JAKARTA – Kinerja industri Bank Perkreditan Rakyat (BPR) dan Bank Pembiayaan Rakyat Syariah (BPRS) hingga akhir Juni 2025, tercatat melambat dibandingkan tahun sebelumnya.
Otoritas Jasa Keuangan (OJK) dalam keterangannya menyebutkan bahwa salah satu penyebabnya adalah ‘scarring effect’ atau dampak berkepanjangan dari pandemi Covid-19.
Namun demikian, dijelaskan Kepala Eksekutif Pengawas Perbankan OJK, Dian Ediana Rei, meski terjadi perlambatan, pertumbuhan industri ini masih ditopang oleh kenaikan aset, penyaluran kredit, dan Dana Pihak Ketiga (DPK).
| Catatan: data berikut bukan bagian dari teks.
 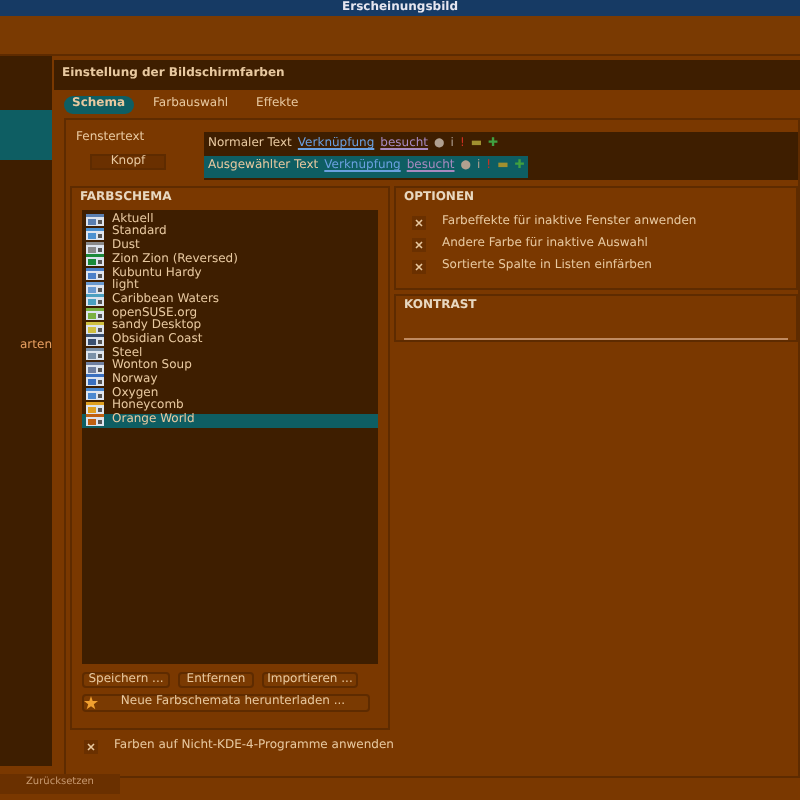 What do you see at coordinates (91, 702) in the screenshot?
I see `star-icon` at bounding box center [91, 702].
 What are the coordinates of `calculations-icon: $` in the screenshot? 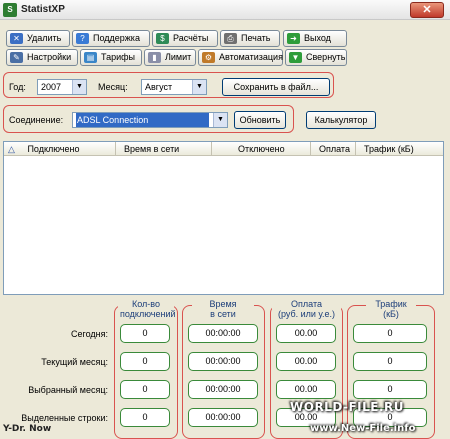 It's located at (162, 38).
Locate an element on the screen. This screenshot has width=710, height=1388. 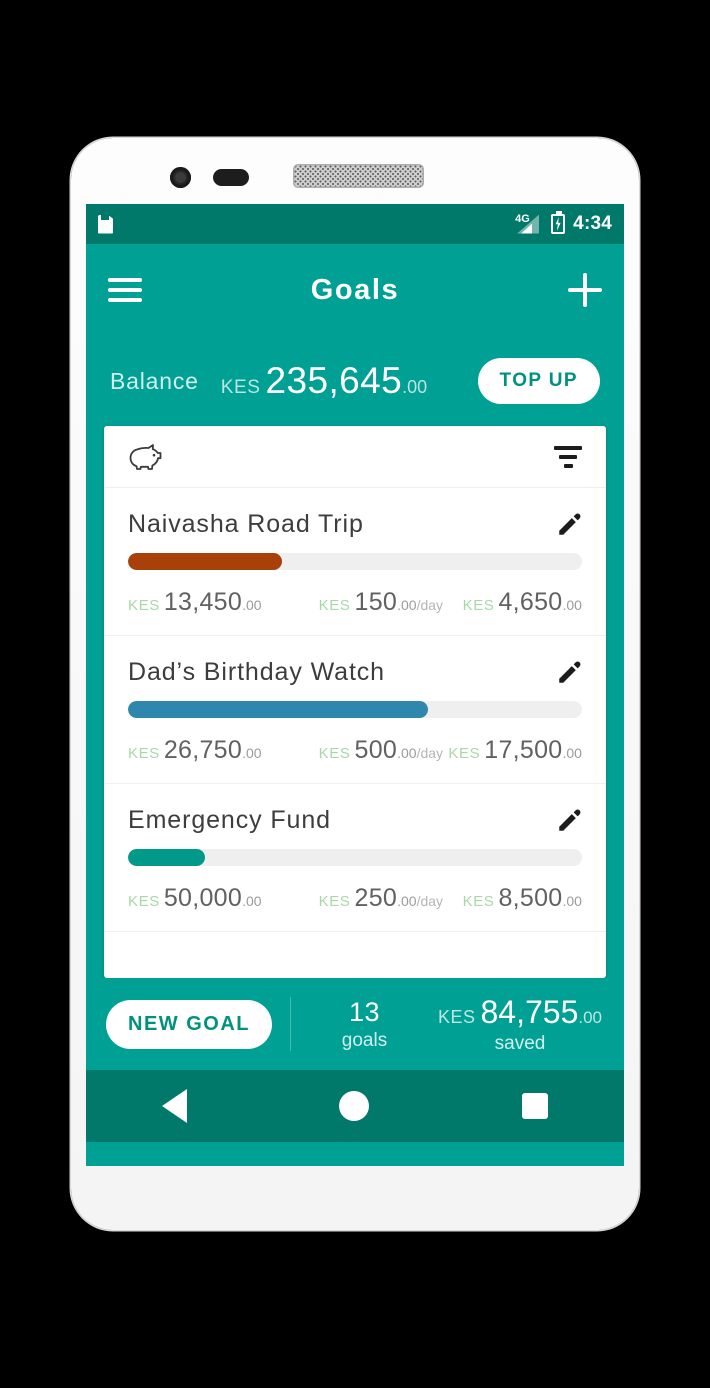
goal-title: Emergency Fund is located at coordinates (230, 820).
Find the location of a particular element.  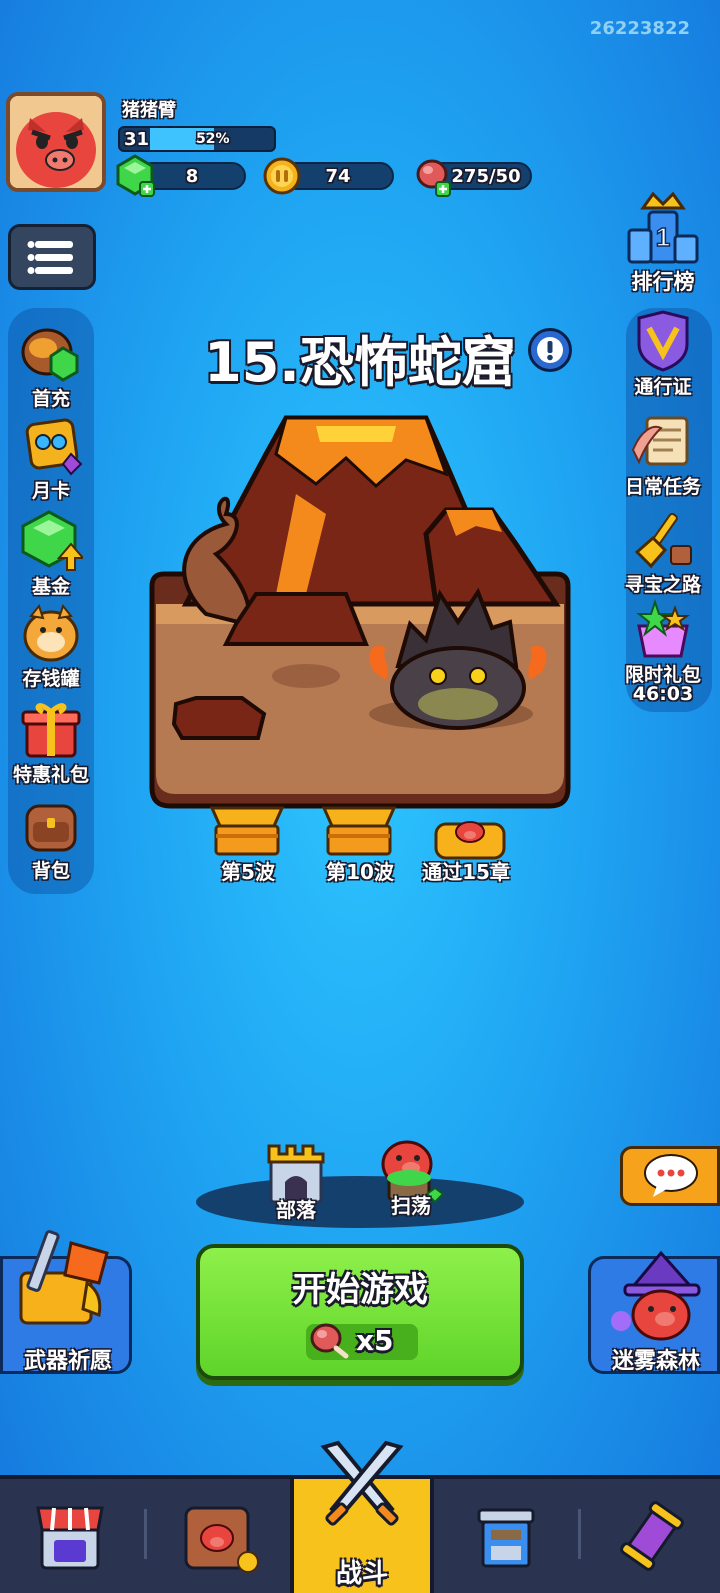

reward-wave-5: 第5波 is located at coordinates (248, 872).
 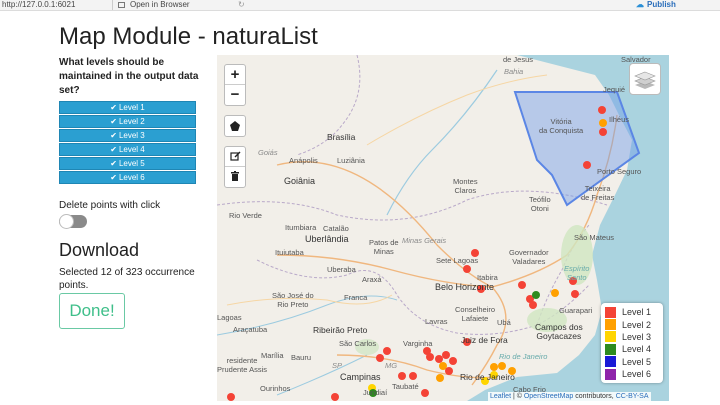 What do you see at coordinates (342, 137) in the screenshot?
I see `place-label-brasilia: Brasília` at bounding box center [342, 137].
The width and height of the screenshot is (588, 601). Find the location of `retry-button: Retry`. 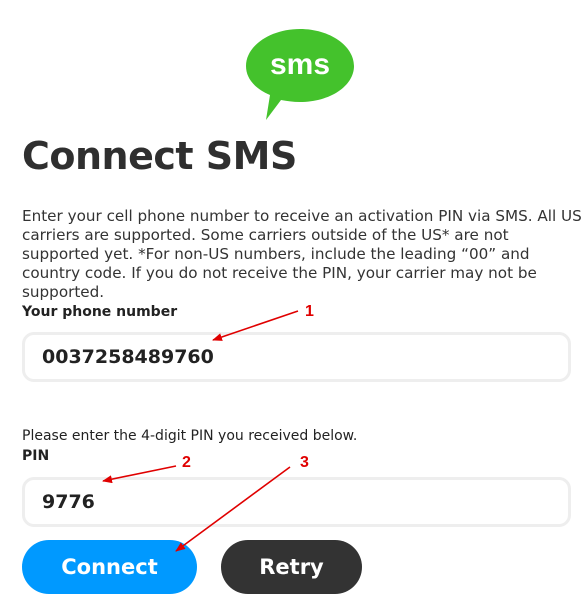

retry-button: Retry is located at coordinates (292, 567).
Fungsi intermediasi dan likuiditas BPR/BPRS pun tetap stabil, dengan rasio permodalan yang masih di atas ambang batas ketentuan.
“Luka lama dari pandemi masih berdampak pada nasabah perorangan atau UMKM di daerah yang menjadi target pasar BPR dan BPRS,” ucap Dian.
Prospek Positif & Tantangan Kualitas Pembiayaan
OJK tetap optimis dengan prospek BPR/BPRS di masa depan. OJK berkomitmen untuk terus memperkuat industri ini sesuai amanat Undang-undang Pengembangan dan Penguatan Sektor Keuangan (UU P2SK). Langkah ini bertujuan untuk meningkatkan kualitas manajemen risiko, kepatuhan, dan tata kelola BPR/BPRS.
Namun, beberapa tantangan juga terlihat dari data perbankan syariah Juni 2025:
Rasio Kecukupan Modal (CAR): BPRS mencatat rasio CAR sebesar 20,53%. Angka ini sebenarnya kuat, namun mengalami penurunan 23,10% secara tahunan (year-on-year). Rasio CAR yang tinggi menunjukkan kemampuan bank menahan kerugian dan melindungi dana nasabah.
Likuiditas: Rasio pembiayaan terhadap dana pihak ketiga (Financing to Deposit Ratio/FDR) BPRS tercatat sebesar 115,78%, turun dari 117,58% tahun lalu. Ini menunjukkan tingkat likuiditas yang masih tinggi.
Kualitas Pembiayaan: Ini menjadi tantangan utama. Rasio pembiayaan bermasalah atau Non-Performing Financing (NPF) BPRS berada di level 10,36%, lebih tinggi dibandingkan 8,23% pada periode yang sama tahun sebelumnya. Kenaikan NPF ini mengindikasikan adanya masalah dalam pengembalian pinjaman.
Rentabilitas: Di sisi lain, BPRS masih mencatatkan rentabilitas yang positif. Hal ini terlihat dari rasio pengembalian aset atau Return on Assets (ROA) yang naik menjadi 1,60% dari 1,54% tahun sebelumnya.
Secara keseluruhan, meskipun dihadapkan pada pengetatan likuiditas dan kualitas pembiayaan yang menurun, tingkat permodalan BPRS tetap kuat.